To estimate refractive indices used by the Lenstar biometer to translate measured optical path lengths into geometrical path lengths within the eye.Methods:
Axial lengths of model eyes were determined using the IOLMaster and Lenstar biometers; comparing those lengths gave an overall eye refractive index estimate for the Lenstar. Using the Lenstar Graphical User Interface, we noticed that boundaries between media could be manipulated and opposite changes in optical path lengths on either side of the boundary could be introduced. Those ratios were combined with the overall eye refractive index to estimate separate refractive indices. Furthermore, Haag-Streit provided us with a template to obtain ‘air thicknesses’ to compare with geometrical distances.Results:
The axial length estimates obtained using the IOLMaster and the Lenstar agreed to within 0.01 mm.
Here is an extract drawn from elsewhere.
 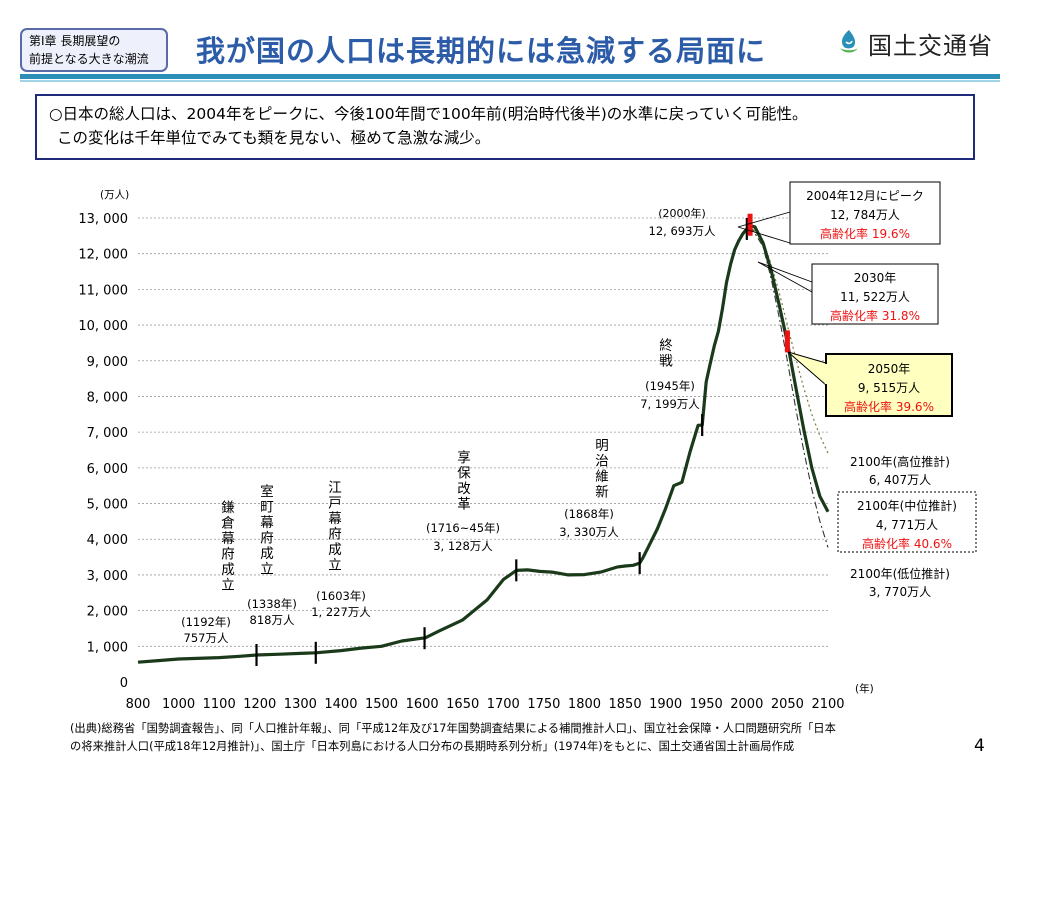 What do you see at coordinates (108, 398) in the screenshot?
I see `y-tick-label: 8, 000` at bounding box center [108, 398].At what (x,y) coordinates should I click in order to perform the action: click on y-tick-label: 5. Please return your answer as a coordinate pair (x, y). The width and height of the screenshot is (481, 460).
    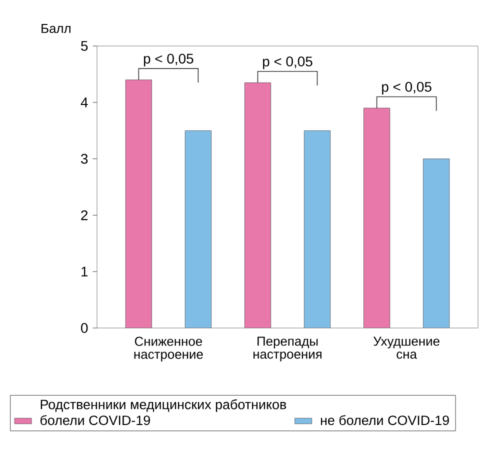
    Looking at the image, I should click on (84, 46).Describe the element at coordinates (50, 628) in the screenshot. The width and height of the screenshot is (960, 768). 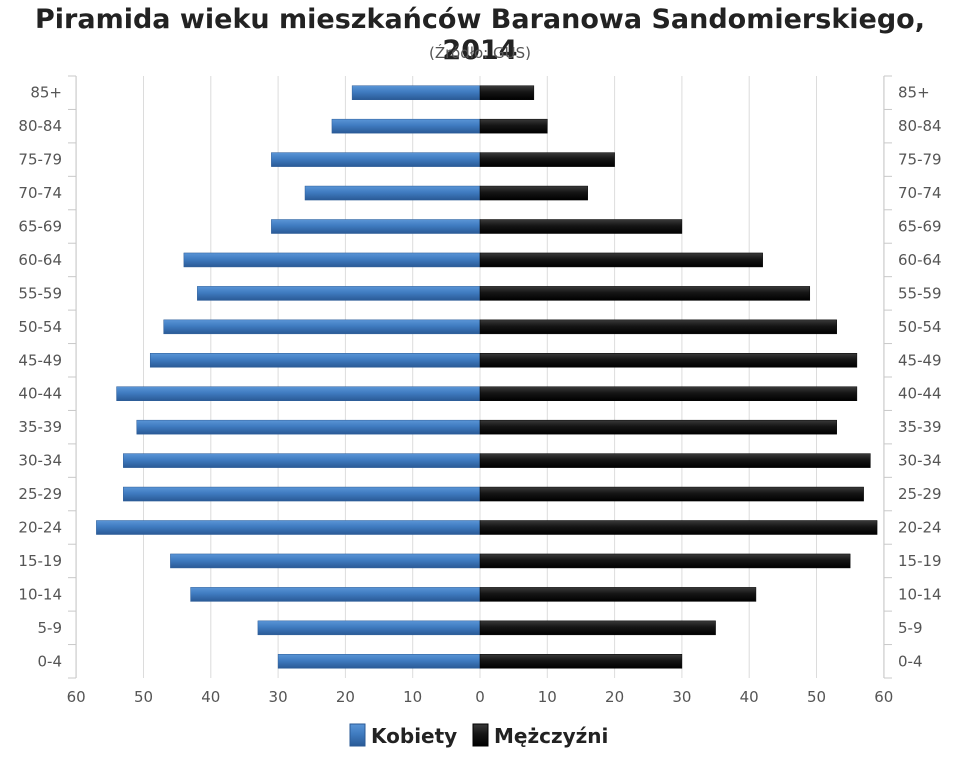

Estimates of group refractive indices used in the Lenstar were 1.340, 1.341, 1.415, and 1.354 for cornea, aqueous, lens, and overall eye, respectively. Those refractive indices did not match those of schematic eyes, but were close in the cases of aqueous and lens. Linear equations relating air thicknesses to geometrical thicknesses were consistent with our findings.Conclusion:
The Lenstar uses different refractive indices for different ocular media. Some of the refractive indices, such as that for the cornea, are not physiological; therefore, it is likely that the calibrations in the instrument correspond to instrument-specific corrections and are not the real optical path lengths.